### WHAT YOU HAVE TO DO
Return, verbatim and in full, the records that follow, but not their pictures.

### EXERCISE MATERIALS

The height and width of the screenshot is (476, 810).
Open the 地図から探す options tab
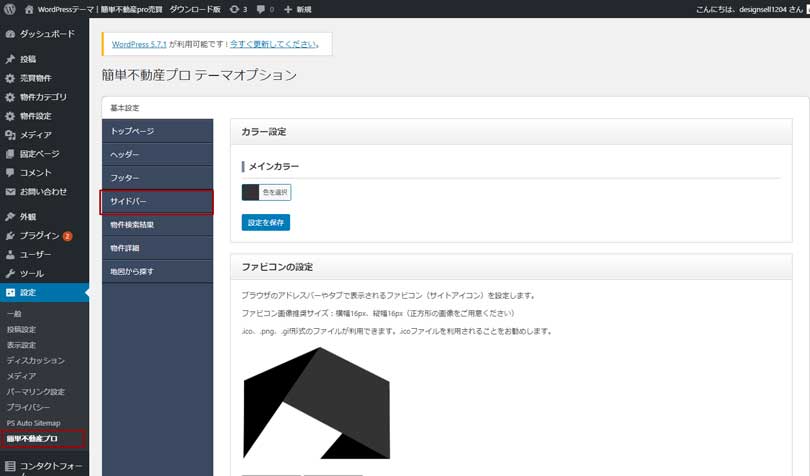click(x=157, y=272)
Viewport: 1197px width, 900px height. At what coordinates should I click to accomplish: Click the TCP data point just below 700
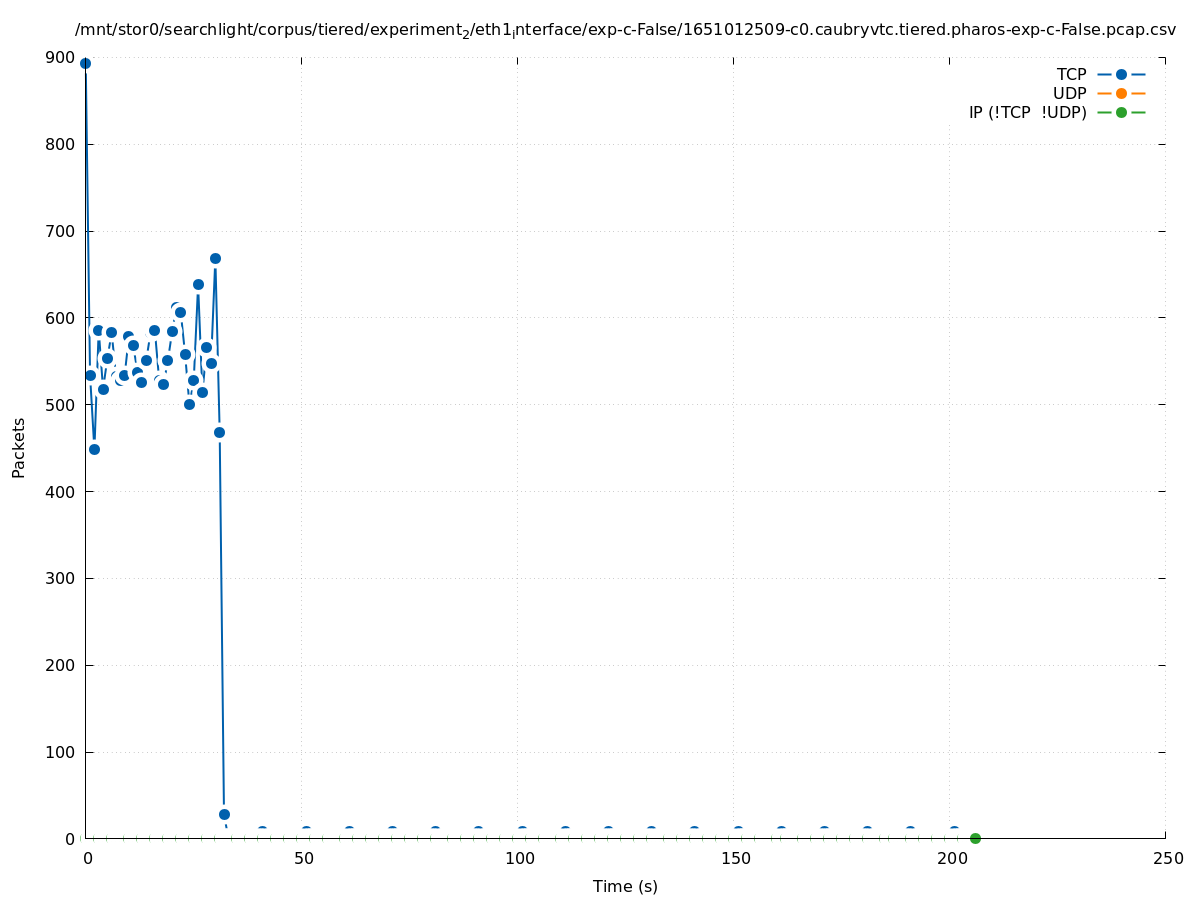click(x=215, y=258)
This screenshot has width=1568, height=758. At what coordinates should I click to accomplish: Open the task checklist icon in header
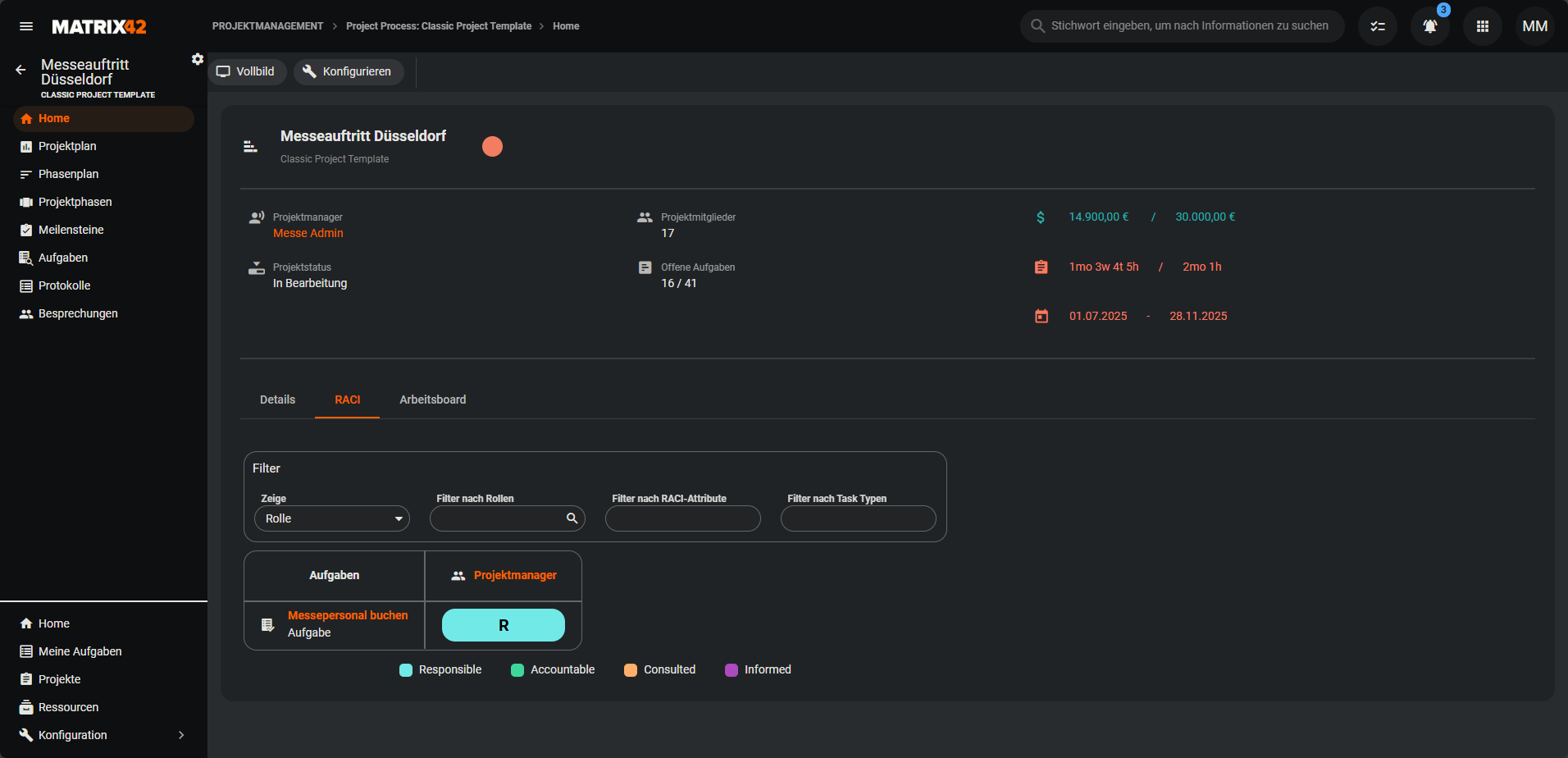pyautogui.click(x=1377, y=26)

### WORKED SOLUTION
The height and width of the screenshot is (476, 810).
Open the 地図から探す options tab
click(x=157, y=272)
Viewport: 1197px width, 900px height. At what coordinates should I click to accomplish: Click the TCP data point just below 700
click(x=215, y=258)
This screenshot has width=1568, height=758. At what coordinates should I click to accomplish: Open the task checklist icon in header
pyautogui.click(x=1377, y=26)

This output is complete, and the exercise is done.